Evli olduğu erkek tarafından şiddete maruz kaldığını öne süren bayan boşanmak için Aile Mahkemesi’ne başvurdu. Mahkeme, davalı erkeğin boşanmaya sebebiyet veren olaylarda tam kusurlu olduğuna hükmederek tarafların boşanmasına hükmetti.
‘AĞIR KUSURLU SAYILDI’
Kararı davalı erkek istinafa götürdü. Bölge Adliye Mahkemesi, erkeğe kusur olarak yüklenilen kusurlardan bir kısmı evrak çerçevesi itibariyle ispatlanamadığı, bir kısmı ise davacı bayan tarafından adabınca dayanılmadığına hükmetti. Davanın rededilmesiyle şok yaşayan davacı bayan, Bölge Adliye Mahkemesi kararını temyiz etti. Yargıtay 2. Hukuk Dairesi emsal nitelikte bir karara imza attı.

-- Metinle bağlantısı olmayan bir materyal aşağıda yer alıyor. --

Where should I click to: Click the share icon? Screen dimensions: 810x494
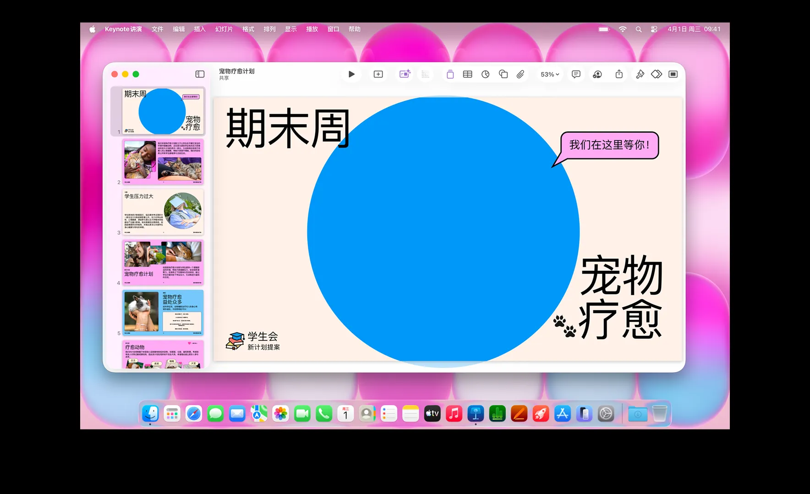[x=619, y=74]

Kararda, kocanın son bir buçuk yıldır boş boş gezerek ailesine ekonomik takviye sağlamadığına dikkat çekildi. Oy birliği ile alınan kararda, kocanın çalışmayarak ağır kusurlu olduğu hatırlatıldı. Kararda şu sözlere yer verildi;
“Davalı erkeğin evliliğin son 1,5 yılında çalışmadığı, sağda solda gezdiği, bu müddet zarfında davacı bayana kendi annesinin baktığı, davalı erkeğin bu halde birlik yükümlülüklerini ihmâl ettiği, bu konunun da şahit beyanlarıyla sabit olduğu anlaşılmaktadır.
Gerçekleşen bu durum karşısında taraflar ortasında ortak hayatı temelinden sarsacak derecede ve birliğin devamına imkân vermeyecek nitelikte bir geçimsizlik mevcut ve sabittir. Olayların akışı karşısında davacı bayan dava açmakta haklıdır. Bu kurallar altında eşleri birlikte yaşamaya zorlamanın artık kanunen mümkün görülmemesine nazaran, davanın kabulü ile boşanmaya karar verilecek yerde, yetersiz münasebet ile reddine karar verilmesi hakikat olmamış, bozmayı gerektirmiştir.”